One method being considered involves using silicon nanowires as the building blocks for solar cells. The rod-shaped wires offer several advantages, including improved charge transport in comparison with other nanostructures and the potential to provide performance equal to, or even better than, that of crystalline silicon, while potentially costing substantially less.
A scanning electron micrograph shows a typical silicon nanowire array on stainless steel foil. The insets show a cross-sectional view of the device (top left) and an individual wire highly magnified (top right). Reprinted with permission of Applied Physics Letters.
Researchers from General Electric Global Research Center in Niskayuna, N.Y., and from GE Energy Solar Technologies in Newark, Del., led by Loucas Tsakalakos, report that they have fabricated all-inorganic, large-area solar cells with silicon nanowires.
The array was created by depositing a 100-nm-thick Ta2N film onto a stainless steel foil substrate, followed by the deposition of a 50-Å-thick Au film. Chemical vapor deposition was used to grow p-type Si nanowires with a diameter of 109 ±30 nm and a length of ∼16 μm. A layer of n-type amorphous silicon was added to create the photoactive p-n junction.
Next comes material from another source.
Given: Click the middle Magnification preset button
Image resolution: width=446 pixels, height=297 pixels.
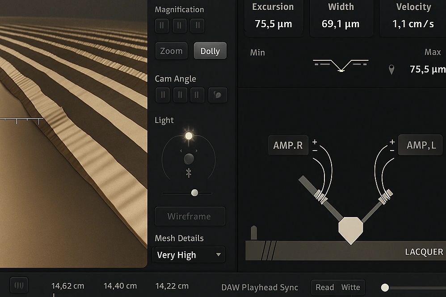Looking at the screenshot, I should (x=180, y=25).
During experiments with the nanowire-based cells, the researchers found that their level of optical reflectance was lower than that of traditional solar cells by one to two orders of magnitude over a spectrum ranging from 300 to 1100 nm. This was a result of the improved index matching of the nanowires with air compared with solid films, although the team’s previous work also has shown enhanced effective absorption (because of light trapping) in nanowire arrays.
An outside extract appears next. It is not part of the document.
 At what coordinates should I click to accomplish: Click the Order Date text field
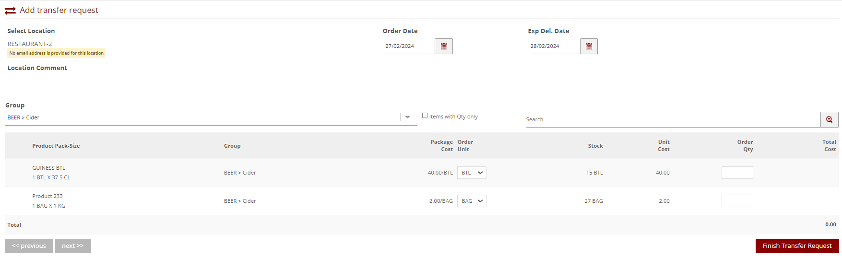(409, 47)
The nanowire device exhibited spectrally broad external quantum efficiency, with a maximum value of ∼12 percent occurring at 690 nm, and its architecture generated a current density of ∼1.6 mA/cm2 for 1.8-cm2 cells. Although Tsakalakos described this level as promising, he said that, with further research, he would like to achieve current density levels as high as 25 mA/cm2, as well as to improve further the open-circuit voltage to greater than 600 mV and to increase the fill factor to greater than 0.6.
The researchers said their calculations show that silicon nanowire-based solar cells have the potential to provide power conversion efficiencies of 15 to 18 percent under 1 sun illumination, depending on the size and the quality of the nanowires. That level is comparable to that being achieved now with bulk silicon solar cells, but the nanowire design has the potential advantage of being significantly less expensive to mass-produce.
The research team is continuing to work on improving the efficiency of its nanowire cells by further engineering the nanowire geometry, by improving the quality of the p-n junction and by reducing contact resistance.
Applied Physics Letters, Dec. 3, 2007, Vol. 91, 233117.